Records for processing:
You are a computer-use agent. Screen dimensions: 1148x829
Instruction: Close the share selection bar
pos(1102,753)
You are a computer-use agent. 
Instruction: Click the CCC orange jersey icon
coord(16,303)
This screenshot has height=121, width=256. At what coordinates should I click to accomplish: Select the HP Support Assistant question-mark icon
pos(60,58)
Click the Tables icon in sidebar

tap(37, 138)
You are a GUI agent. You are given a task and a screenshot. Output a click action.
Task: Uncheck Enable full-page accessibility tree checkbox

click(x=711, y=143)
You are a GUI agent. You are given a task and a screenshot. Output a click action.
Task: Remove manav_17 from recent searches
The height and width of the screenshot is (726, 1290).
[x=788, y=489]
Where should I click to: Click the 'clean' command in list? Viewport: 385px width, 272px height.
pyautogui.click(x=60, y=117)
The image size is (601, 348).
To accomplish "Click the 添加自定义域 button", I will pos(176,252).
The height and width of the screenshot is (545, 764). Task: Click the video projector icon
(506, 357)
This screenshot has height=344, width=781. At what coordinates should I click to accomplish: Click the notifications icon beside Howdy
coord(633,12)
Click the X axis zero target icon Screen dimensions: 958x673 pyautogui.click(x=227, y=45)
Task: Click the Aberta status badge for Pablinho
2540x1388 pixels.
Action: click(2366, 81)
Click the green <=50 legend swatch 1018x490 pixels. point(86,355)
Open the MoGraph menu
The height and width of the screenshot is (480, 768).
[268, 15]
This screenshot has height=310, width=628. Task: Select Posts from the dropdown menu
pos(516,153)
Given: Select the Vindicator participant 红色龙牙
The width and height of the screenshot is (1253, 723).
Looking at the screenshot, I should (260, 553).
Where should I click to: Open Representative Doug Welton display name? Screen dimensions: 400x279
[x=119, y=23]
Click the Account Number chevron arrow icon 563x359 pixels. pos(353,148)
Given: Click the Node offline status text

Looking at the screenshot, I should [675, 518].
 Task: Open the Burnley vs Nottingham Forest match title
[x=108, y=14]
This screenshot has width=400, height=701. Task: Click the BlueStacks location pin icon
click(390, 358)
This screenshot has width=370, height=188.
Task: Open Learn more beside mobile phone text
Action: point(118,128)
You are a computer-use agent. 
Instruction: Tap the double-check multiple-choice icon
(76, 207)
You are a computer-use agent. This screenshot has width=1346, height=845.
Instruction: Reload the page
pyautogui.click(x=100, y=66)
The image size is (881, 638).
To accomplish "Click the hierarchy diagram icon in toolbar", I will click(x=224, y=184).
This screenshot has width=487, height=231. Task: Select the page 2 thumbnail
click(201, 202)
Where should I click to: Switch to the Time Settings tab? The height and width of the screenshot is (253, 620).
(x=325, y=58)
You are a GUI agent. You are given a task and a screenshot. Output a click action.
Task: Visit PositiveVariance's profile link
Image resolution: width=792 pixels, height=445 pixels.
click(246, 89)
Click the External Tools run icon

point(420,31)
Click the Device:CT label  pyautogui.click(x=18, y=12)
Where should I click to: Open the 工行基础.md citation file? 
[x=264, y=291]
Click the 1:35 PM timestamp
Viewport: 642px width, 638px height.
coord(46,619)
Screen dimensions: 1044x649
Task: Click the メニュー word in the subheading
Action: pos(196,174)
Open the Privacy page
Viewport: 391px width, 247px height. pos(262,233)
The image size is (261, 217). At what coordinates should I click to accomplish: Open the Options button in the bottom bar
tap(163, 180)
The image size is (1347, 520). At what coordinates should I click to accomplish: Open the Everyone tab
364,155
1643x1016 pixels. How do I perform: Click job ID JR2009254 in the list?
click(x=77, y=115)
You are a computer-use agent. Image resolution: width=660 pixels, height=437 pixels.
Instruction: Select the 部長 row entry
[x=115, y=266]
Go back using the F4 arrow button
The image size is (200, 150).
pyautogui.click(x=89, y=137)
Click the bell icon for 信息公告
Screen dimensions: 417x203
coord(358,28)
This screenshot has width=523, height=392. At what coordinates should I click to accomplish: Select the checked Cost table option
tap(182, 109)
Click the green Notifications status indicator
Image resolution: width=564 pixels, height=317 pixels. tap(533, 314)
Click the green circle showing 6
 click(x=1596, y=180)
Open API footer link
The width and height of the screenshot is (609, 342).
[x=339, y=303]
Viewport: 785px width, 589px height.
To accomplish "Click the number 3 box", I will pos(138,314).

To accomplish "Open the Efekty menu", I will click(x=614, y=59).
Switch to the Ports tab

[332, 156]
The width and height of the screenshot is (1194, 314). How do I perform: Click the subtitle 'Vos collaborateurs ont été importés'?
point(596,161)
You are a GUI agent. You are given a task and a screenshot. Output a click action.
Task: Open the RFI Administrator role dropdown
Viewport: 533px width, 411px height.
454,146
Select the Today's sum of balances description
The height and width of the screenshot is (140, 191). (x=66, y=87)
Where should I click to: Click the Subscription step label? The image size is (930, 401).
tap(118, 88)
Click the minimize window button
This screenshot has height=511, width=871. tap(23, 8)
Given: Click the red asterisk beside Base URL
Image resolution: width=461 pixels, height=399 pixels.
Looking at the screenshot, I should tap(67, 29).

Work required: If a line in the records includes the string "arrow", copy it.

Result:
Click the Account Number chevron arrow icon 563x359 pixels. pos(353,148)
Go back using the F4 arrow button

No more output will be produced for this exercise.